*BRIEF*.
Only one stretch of the data should be retyped: the lines from the line containing "Click views eye icon showing 319" through the line containing "Screen dimensions: 868x458". Keep pictures out of it.

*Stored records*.
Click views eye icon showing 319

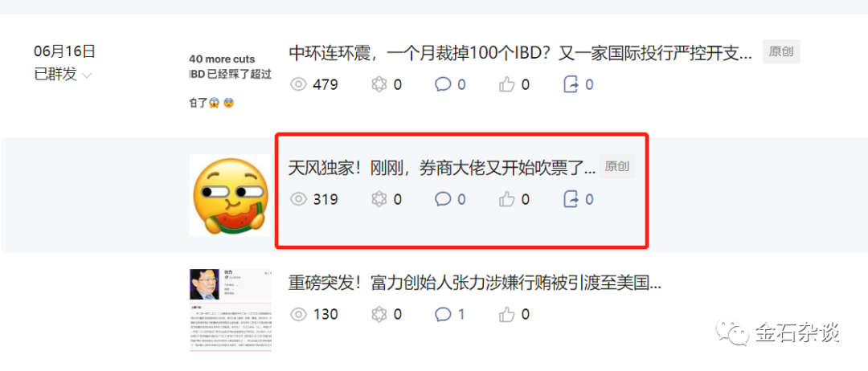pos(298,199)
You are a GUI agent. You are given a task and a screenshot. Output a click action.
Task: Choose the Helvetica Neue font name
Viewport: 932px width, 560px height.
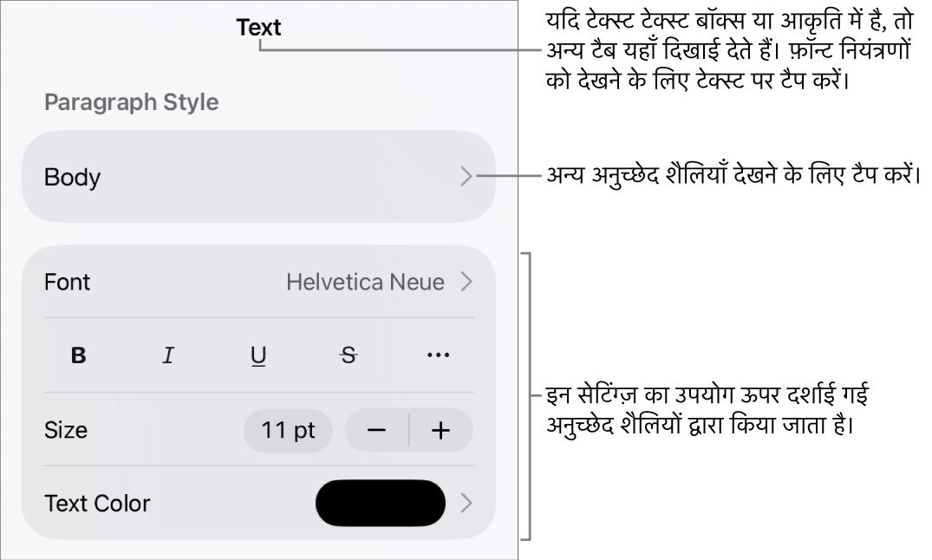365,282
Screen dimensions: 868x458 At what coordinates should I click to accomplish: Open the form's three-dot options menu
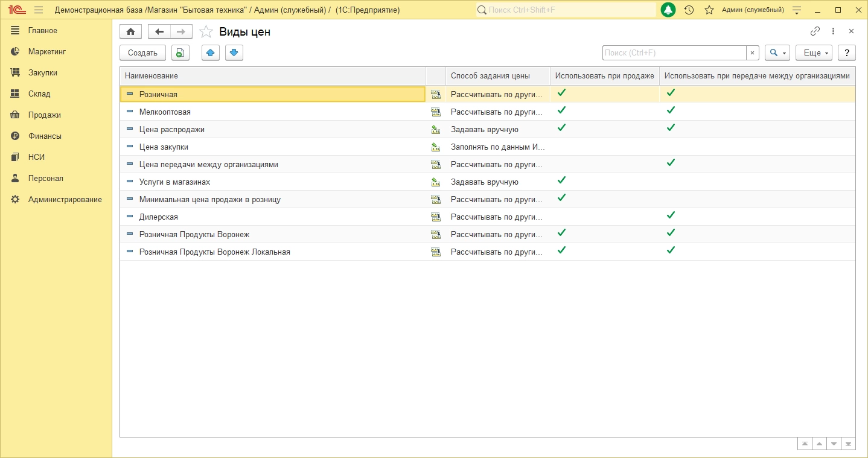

--

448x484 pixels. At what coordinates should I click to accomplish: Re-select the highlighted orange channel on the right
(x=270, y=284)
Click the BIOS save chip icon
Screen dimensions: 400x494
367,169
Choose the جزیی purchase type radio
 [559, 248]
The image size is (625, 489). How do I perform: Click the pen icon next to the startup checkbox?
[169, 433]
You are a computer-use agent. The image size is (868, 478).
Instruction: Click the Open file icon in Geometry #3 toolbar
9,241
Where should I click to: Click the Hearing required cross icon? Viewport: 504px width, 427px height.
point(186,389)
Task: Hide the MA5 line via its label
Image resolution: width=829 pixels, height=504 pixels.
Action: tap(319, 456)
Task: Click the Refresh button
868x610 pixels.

---

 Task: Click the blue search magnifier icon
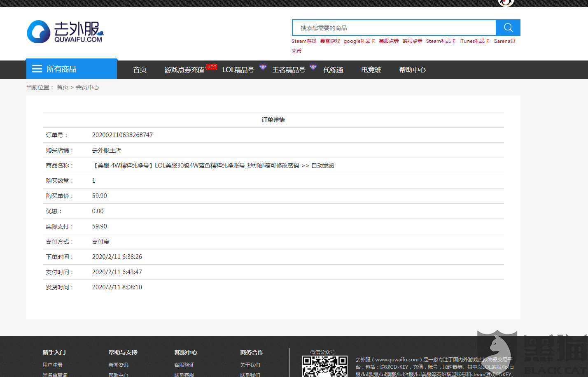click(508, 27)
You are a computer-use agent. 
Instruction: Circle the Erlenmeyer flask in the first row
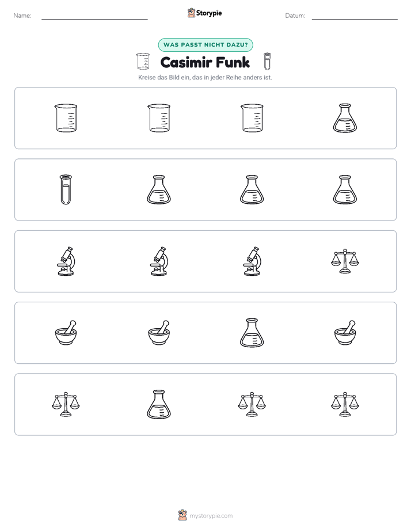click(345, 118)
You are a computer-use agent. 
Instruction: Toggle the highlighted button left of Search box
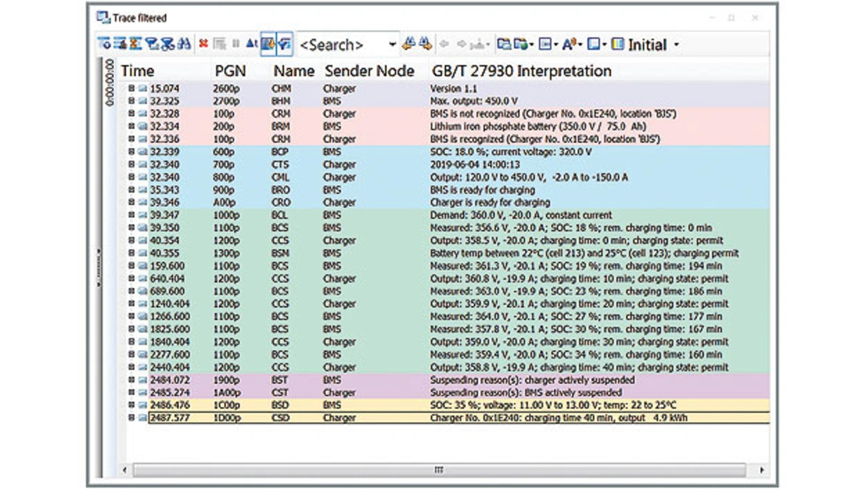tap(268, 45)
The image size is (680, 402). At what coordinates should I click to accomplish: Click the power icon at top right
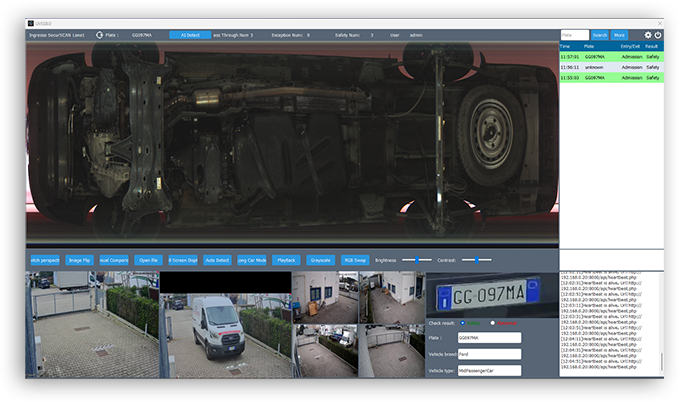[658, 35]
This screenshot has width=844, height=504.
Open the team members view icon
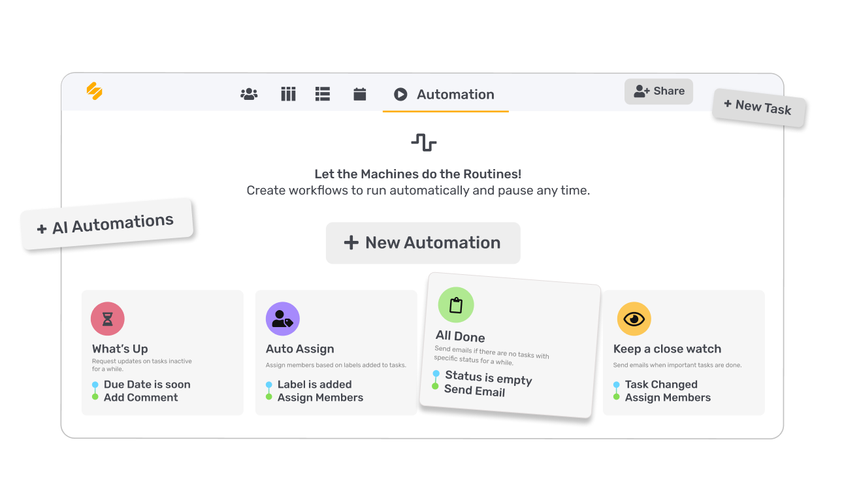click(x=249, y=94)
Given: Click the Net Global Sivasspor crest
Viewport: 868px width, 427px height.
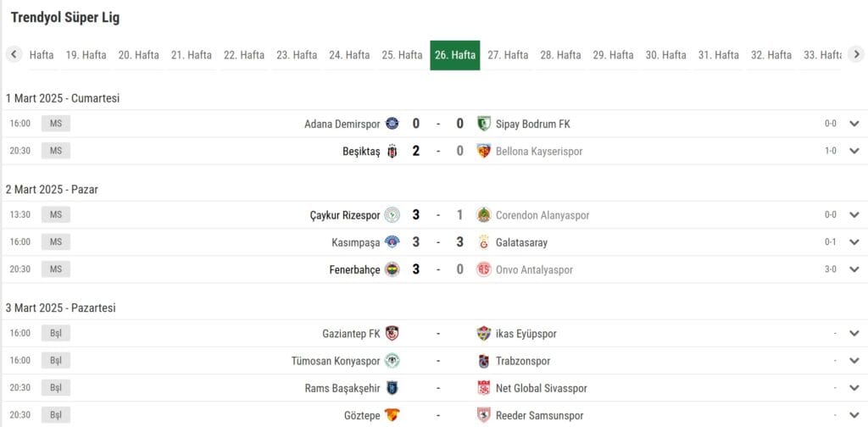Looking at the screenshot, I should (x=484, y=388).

*ANSWER FOR THIS EXERCISE*.
Click views eye icon showing 319

pos(298,199)
You are a GUI agent. You are given a task and a screenshot. Output a click action.
Task: Choose the Helvetica Neue font name
Viewport: 932px width, 560px height.
365,282
Screen dimensions: 868x458 At what coordinates should I click to accomplish: Open the form's three-dot options menu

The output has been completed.